Meeting One: “The Brooklyn Waterfront: From Red Hook to Greenpoint”
This session will be held at the Brooklyn Historical Society. Led by the staff, faculty participants will be introduced to a vast store of primary source materials—manuscripts, paintings, photographs, and maps that document the evolution of Brooklyn from indigenous populations to the present. Particular focus will be on the Pierrepont Papers which cover the development of the Brooklyn Heights esplanade and the Brooklyn ferries. We will also explore the history of land use in Brooklyn, its evolution from farmland to the second largest American city in the 19th century, and its industrialization in the 20th century.
Readings: Ellen Snyder-Grenier, Brooklyn: An Illustrated History; Marcia Reiss, Brooklyn: Then and Now; Ray Saurez, “The American Factory, Brooklyn, N.Y.” from The Old Neighborhood; John Tierney, “Brooklyn Could Have Been a Contender.”
Meeting Two: “Walt Whitman’s Brooklyn”
This session will be led by Karen Karbeiner, who will speak on Whitman’s Brooklyn boyhood and his poetical and journalistic writings about it.
Readings: Walt Whitman, Leaves of Grass (Barnes and Noble edition, with foreword by Karen Karbiener), Henry M. Christman, ed. Walt Whitman’s New York; David S. Reynolds, Walt Whitman’s America.
Meeting Three: “The Change in Maritime Technologies Along the Waterfront”
This session led by visiting scholar Marc Levinson and facilitated by Richard Hanley will focus on Levinson’s recent book The Box: How the Shipping Container Made the World Smaller and the World Economy Bigger. The discussion will center on the effects of the change in maritime technology from labor-intensive break-bulk shipment to containerization.
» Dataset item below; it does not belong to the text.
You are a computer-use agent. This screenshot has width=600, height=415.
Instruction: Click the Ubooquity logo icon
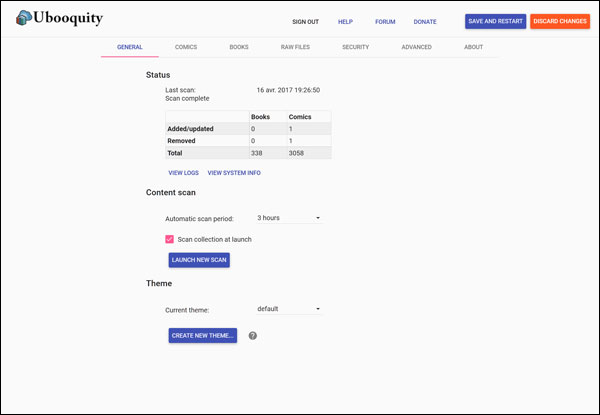(x=24, y=18)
Meeting Four: “Yesterday’s and Today’s Waterfront—A Walking Tour of the Brooklyn Navy Yard and Its Environs”
The Brooklyn Navy Yard is a 261-acre maritime and industrial park with 4.3 million square feet of building floor area mostly in mid-rise loft structures, five piers and six dry docks. Purchased by the U.S. Navy in 1801, it employed 70,000 people at its peak during WWII. As indicated in New York City Comprehensive Waterfront Plan of 1994, the Navy Yard had 85 industrial establishments employing 2,555 workers and an additional 600 non-industrial jobs. Led by the Brooklyn Historical Society and Brooklyn Center for the Urban Environment, this field study will enable faculty to tour Brooklyn’s massive naval facility with a focus on the history of the buildings, its current usage, and changing labor history.
Reading: Joshua Freeman, Working-Class New York: Life and Labor since World War II.